[The records — start]

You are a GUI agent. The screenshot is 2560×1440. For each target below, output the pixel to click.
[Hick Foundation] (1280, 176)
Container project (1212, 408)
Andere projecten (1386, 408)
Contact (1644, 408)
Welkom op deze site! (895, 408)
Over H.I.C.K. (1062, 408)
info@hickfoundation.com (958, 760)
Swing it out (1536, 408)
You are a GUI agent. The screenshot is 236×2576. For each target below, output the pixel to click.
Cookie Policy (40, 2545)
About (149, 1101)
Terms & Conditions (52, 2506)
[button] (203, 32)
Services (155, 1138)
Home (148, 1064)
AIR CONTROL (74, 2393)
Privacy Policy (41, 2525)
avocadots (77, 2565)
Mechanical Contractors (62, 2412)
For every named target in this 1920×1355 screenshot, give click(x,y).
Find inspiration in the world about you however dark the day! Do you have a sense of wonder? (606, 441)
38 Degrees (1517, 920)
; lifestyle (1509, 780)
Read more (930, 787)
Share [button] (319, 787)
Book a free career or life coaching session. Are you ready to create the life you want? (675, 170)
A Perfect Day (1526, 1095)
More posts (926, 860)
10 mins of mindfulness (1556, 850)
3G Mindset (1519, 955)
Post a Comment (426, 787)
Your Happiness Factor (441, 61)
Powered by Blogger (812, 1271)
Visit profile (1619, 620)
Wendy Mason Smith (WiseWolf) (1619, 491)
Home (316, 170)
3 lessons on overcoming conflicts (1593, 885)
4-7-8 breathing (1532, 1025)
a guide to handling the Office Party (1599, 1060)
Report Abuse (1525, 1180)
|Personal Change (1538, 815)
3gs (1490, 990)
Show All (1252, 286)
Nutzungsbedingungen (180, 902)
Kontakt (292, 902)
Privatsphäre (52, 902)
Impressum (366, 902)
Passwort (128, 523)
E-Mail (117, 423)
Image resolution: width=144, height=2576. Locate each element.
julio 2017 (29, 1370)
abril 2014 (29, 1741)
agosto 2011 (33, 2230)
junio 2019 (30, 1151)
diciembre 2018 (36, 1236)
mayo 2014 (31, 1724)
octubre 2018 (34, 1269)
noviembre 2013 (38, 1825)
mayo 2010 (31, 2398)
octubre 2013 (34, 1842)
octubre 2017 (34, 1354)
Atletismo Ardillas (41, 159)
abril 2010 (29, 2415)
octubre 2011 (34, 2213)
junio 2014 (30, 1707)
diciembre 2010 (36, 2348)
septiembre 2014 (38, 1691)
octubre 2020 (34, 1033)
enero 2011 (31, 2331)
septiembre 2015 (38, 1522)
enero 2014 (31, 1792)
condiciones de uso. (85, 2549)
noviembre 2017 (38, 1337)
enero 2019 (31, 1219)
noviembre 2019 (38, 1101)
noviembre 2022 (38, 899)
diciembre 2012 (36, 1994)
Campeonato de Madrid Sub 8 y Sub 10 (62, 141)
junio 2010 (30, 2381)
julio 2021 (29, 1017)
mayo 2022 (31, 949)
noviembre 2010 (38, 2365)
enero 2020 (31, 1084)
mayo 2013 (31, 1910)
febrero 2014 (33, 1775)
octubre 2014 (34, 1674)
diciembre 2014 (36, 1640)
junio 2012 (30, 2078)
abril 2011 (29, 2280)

[The records — finish]

▶ Required action: Each line in the data where the string "octubre" occurs should be identified and copied.

▶ Task answer:
octubre 2018 (34, 1269)
octubre 2013 (34, 1842)
octubre 2017 (34, 1354)
octubre 2011 (34, 2213)
octubre 2020 (34, 1033)
octubre 2014 (34, 1674)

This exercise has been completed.